Swap "notifications bell" for "alerts bell" in the data from the line with "How do I perform: Pick" to the line with "point(833,505)", and give those lines again with nothing else changed.

>> START RECORDS PROVIDED

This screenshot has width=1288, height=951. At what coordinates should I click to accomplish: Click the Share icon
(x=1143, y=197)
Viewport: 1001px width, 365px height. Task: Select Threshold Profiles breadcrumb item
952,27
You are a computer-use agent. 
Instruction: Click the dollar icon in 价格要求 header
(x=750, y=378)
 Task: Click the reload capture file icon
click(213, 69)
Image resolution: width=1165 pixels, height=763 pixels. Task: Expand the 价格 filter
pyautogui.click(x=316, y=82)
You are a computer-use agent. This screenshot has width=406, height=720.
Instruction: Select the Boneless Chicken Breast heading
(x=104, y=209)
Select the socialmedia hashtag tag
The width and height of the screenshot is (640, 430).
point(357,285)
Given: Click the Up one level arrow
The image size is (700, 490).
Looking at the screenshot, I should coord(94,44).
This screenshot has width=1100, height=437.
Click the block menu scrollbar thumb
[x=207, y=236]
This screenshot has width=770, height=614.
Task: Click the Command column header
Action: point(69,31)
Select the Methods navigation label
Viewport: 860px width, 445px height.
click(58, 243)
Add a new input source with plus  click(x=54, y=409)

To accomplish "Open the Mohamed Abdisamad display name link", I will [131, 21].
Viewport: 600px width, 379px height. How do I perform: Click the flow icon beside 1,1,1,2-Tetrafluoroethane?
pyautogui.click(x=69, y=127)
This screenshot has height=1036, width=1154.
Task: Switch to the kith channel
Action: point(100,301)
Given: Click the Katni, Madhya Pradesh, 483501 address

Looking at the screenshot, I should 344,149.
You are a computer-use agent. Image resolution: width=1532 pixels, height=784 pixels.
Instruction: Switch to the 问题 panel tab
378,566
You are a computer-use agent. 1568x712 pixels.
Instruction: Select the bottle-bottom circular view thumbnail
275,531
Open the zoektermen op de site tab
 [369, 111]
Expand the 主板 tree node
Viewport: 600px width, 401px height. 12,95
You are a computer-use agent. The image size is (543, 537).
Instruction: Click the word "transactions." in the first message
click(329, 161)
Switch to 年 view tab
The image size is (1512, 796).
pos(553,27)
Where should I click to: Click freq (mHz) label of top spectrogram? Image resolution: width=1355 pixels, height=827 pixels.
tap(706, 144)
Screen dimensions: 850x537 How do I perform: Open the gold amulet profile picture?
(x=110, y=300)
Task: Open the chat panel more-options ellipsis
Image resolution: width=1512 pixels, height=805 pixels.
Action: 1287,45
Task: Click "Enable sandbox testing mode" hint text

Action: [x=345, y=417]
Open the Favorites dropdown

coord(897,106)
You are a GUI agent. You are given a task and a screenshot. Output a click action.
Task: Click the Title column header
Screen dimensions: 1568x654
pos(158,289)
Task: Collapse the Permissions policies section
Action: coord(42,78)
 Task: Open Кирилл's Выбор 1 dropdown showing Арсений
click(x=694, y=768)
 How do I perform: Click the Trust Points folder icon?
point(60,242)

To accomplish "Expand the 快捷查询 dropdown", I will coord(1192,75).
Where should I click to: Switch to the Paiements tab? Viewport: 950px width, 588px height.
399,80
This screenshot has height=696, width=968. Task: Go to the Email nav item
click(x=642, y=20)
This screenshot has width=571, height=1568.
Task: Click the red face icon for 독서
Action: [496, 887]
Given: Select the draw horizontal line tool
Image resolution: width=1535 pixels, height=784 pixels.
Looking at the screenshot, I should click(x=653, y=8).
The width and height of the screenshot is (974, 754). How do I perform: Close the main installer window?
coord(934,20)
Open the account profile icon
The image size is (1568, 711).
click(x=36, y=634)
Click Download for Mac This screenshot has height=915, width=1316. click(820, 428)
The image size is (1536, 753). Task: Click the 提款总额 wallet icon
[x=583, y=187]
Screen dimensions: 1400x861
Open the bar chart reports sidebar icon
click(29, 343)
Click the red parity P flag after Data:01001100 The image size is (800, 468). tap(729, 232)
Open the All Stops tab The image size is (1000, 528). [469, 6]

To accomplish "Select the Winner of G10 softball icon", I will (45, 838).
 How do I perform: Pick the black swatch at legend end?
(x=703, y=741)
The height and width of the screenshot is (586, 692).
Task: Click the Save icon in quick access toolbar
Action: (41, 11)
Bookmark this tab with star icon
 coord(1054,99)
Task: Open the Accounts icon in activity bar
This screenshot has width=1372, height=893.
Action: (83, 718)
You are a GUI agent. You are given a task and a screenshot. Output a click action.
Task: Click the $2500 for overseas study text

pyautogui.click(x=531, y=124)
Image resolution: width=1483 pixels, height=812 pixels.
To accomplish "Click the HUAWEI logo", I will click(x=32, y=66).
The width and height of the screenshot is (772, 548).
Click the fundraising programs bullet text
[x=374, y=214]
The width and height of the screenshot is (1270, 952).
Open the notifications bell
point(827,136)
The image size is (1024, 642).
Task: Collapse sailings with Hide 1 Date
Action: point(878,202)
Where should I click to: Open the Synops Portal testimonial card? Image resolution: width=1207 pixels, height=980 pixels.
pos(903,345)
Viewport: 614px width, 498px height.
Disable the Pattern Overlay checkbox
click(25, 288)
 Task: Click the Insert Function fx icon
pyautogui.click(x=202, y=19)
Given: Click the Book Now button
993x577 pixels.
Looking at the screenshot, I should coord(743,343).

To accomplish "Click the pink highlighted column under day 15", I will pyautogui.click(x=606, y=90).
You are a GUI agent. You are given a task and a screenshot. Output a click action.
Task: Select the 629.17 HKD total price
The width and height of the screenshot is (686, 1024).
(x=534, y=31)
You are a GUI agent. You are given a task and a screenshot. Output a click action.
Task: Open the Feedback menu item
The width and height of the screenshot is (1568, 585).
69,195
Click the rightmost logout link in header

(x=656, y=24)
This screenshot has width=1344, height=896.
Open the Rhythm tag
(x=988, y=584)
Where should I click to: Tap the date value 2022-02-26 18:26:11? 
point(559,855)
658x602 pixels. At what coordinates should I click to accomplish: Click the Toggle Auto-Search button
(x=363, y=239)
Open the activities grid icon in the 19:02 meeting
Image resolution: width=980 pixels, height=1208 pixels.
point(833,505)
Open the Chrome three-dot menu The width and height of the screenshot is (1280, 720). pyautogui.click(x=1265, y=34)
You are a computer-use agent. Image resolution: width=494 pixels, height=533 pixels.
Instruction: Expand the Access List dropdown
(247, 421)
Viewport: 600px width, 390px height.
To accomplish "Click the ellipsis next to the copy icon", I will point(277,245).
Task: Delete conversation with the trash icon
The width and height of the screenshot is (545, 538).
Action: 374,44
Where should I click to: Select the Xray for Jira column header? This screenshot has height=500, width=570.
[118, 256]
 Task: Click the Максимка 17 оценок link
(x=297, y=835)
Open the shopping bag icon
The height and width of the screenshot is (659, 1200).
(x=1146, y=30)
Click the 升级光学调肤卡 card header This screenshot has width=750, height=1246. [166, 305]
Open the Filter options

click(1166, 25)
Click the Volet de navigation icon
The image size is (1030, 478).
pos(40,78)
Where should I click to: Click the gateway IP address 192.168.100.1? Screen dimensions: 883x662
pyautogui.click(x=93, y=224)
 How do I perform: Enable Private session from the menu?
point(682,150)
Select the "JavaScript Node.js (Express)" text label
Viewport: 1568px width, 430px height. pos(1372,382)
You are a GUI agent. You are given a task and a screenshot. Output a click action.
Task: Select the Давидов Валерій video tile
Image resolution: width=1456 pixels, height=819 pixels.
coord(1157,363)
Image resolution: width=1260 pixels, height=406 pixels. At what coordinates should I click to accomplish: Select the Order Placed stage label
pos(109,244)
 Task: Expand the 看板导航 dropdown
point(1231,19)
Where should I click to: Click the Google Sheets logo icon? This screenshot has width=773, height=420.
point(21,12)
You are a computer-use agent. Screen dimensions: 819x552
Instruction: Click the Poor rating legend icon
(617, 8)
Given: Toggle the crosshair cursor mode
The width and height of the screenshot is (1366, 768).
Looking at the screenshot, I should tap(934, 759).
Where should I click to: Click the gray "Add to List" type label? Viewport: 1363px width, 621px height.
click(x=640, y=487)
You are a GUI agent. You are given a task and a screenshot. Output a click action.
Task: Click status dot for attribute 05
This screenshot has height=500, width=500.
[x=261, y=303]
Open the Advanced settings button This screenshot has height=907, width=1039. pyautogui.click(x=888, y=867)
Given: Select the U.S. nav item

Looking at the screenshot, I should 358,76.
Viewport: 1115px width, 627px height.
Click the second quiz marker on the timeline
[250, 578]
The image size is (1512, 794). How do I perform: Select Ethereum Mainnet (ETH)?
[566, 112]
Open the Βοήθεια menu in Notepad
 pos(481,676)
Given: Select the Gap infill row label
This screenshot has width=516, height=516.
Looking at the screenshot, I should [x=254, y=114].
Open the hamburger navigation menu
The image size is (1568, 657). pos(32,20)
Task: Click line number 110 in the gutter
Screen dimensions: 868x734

>> END RECORDS PROVIDED

**COMPLETED EXERCISE**.
 How do I perform: Pick the black swatch at legend end?
(x=703, y=741)
The height and width of the screenshot is (586, 692).
Task: Click the Save icon in quick access toolbar
Action: (41, 11)
Bookmark this tab with star icon
 coord(1054,99)
Task: Open the Accounts icon in activity bar
This screenshot has width=1372, height=893.
Action: (83, 718)
You are a GUI agent. You are given a task and a screenshot. Output a click action.
Task: Click the $2500 for overseas study text

pyautogui.click(x=531, y=124)
Image resolution: width=1483 pixels, height=812 pixels.
To accomplish "Click the HUAWEI logo", I will click(x=32, y=66).
The width and height of the screenshot is (772, 548).
Click the fundraising programs bullet text
[x=374, y=214]
The width and height of the screenshot is (1270, 952).
Open the alerts bell
point(827,136)
The image size is (1024, 642).
Task: Collapse sailings with Hide 1 Date
Action: point(878,202)
Where should I click to: Open the Synops Portal testimonial card? Image resolution: width=1207 pixels, height=980 pixels.
pos(903,345)
Viewport: 614px width, 498px height.
Disable the Pattern Overlay checkbox
click(25, 288)
 Task: Click the Insert Function fx icon
pyautogui.click(x=202, y=19)
Given: Click the Book Now button
993x577 pixels.
Looking at the screenshot, I should coord(743,343).

To accomplish "Click the pink highlighted column under day 15", I will pyautogui.click(x=606, y=90).
You are a GUI agent. You are given a task and a screenshot. Output a click action.
Task: Select the 629.17 HKD total price
The width and height of the screenshot is (686, 1024).
(x=534, y=31)
You are a GUI agent. You are given a task and a screenshot. Output a click action.
Task: Open the Feedback menu item
The width and height of the screenshot is (1568, 585).
69,195
Click the rightmost logout link in header

(x=656, y=24)
This screenshot has width=1344, height=896.
Open the Rhythm tag
(x=988, y=584)
Where should I click to: Tap the date value 2022-02-26 18:26:11? 
point(559,855)
658x602 pixels. At what coordinates should I click to accomplish: Click the Toggle Auto-Search button
(x=363, y=239)
Open the activities grid icon in the 19:02 meeting
Image resolution: width=980 pixels, height=1208 pixels.
point(833,505)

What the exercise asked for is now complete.